The construction of a fort in 1698 and the fortified haven it created opened the floodgates to hordes of immigrants. Virtually every Indian wormed his way into businesses run by foreigners. Those with guile and competence were employed as clerks or wakils (lawyers). The hapless eked out a living as palanquin, chata, and hukkka bearers or as khansamas (cooks),

Mingled in this motley milieu of master and subjects were barbers, priests, launderers, masons, moneylenders, tutors and brokers. In the market place of grocers and tobacconists cropped up two licensed ganja (opium) shops and a couple of arrack (a potent liquor) retailers named Bibi Demingo and Gobind Suri. A collector governed the city's affairs with the help of a law-keeper, the kotwal.

Bribery, an accepted practice by then became rampant after the British war machinery placidity succumbed to this degenerate social system during the Battle of Plassey in 1757. The epidemics of fever, cholera and smallpox soon descended upon the city. The only hospital, strictly for the white man, was a veritable deathtrap. And when an isolated courthouse issued verdicts, the condemned were banished across the Hooghly to be marooned in Howrah. Amusingly the city till then was devoid of a jailhouse. In 1727 a farmaan (decree) from Delhi's Badshah Farookshiyar cleared the way for the setting up of Kolkata's Mayor's Court.

When Warren Hastings arrived in Kolkata as Governor General in1773, the city had begun to shake off its primitive trappings. Notwithstanding colonial rule the century ushered in by the Hastings era witnessed Kolkata's most remarkable eventful years. Postal services in 1774, printing of Bengali books and the Hicky's Gazette'sin 1780 and ratting horse-carriages by the end of the 18th century were a common sight. By the first decades of the 20th century Kolkata had leapt from palanquins to gleaming jalopies which honked through the cobbled streets.

Educational institutions like pathsalas and madrasas were brushed aside by formalized schools and colleges such as Native Female School, Sanskrit College, Medical College and Hospital and the famous Presidency College.

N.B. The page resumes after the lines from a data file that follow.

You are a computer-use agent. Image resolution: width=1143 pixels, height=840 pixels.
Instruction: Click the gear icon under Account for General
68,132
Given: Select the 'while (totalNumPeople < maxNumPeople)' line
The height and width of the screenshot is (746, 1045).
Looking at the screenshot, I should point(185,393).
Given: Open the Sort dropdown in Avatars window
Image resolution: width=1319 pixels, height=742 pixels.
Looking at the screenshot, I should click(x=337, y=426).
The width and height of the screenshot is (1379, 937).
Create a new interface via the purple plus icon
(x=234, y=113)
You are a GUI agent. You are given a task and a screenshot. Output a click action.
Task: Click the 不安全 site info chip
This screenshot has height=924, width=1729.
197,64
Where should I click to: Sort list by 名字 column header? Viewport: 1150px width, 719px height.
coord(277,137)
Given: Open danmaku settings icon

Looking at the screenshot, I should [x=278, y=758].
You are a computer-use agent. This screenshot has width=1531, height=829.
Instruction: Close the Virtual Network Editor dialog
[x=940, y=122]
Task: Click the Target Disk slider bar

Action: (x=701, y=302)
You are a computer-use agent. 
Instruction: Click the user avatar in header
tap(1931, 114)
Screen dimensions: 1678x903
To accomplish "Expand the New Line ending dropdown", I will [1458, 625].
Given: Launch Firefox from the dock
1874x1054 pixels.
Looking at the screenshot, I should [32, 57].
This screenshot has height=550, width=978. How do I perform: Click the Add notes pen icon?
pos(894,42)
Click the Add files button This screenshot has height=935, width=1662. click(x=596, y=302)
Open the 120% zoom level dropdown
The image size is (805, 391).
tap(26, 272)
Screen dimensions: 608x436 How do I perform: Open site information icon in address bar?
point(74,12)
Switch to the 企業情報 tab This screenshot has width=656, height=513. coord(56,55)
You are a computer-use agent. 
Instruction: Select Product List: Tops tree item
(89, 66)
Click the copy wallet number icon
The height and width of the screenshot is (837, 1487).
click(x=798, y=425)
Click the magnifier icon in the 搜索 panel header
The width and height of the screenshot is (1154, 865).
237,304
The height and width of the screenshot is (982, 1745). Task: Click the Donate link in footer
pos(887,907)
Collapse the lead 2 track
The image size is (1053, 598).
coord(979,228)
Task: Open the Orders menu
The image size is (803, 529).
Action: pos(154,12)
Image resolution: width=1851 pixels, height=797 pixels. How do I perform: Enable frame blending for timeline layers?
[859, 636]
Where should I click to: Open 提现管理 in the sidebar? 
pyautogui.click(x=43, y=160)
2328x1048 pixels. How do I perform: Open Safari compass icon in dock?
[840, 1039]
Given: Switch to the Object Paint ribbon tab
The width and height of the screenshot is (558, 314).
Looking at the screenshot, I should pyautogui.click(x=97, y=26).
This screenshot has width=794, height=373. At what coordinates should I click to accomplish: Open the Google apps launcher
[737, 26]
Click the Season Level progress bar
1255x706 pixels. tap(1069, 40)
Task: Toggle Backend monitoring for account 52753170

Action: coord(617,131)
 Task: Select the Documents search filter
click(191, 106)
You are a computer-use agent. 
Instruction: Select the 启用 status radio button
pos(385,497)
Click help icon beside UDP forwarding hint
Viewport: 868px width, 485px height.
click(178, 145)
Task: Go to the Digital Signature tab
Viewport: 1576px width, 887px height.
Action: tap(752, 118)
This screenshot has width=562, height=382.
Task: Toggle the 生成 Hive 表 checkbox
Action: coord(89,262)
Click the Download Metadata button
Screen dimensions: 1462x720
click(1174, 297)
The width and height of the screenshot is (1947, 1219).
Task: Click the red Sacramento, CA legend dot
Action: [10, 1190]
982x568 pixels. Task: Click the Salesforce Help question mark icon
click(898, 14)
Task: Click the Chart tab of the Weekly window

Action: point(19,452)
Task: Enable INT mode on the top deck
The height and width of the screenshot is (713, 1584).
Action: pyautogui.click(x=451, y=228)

From the frenetic city building activities, which catapulted Kolkata to the doorsteps of the brave new world, emanated a maze of roads, subterranean water pipelines and a meshwork of telephones and telegraphs, which shattered communication barriers. The mid-19th century horse-drawn tramcars and street-side gas lamps faded out only to surface long afterwards in a caricaturist's sketches.

In stark contrast today contemporary Kolkata is the epitome of urbanization at its peak. Gone forever is a tranquil Chowringhee Square. A place where (even upto the 1950s and '60s) Kolkatans strolled and shopped unhurriedly or spent their evenings on the Maidan (sprawling lawns) across the street. Yesteryears' 'City of Palaces' today is an awesome spectacle of looming skyscrapers and has a labyrinthine transport network that squirms under its weight. It is also an ocean of seething humans who in their frenzied haste have little time to look back.

Nonetheless, three hundred years into the future, if the 23rd century's biographer trains his looking-glass on history again it is this metropolis' battle with these staggering complexities which will rekindle his imagination.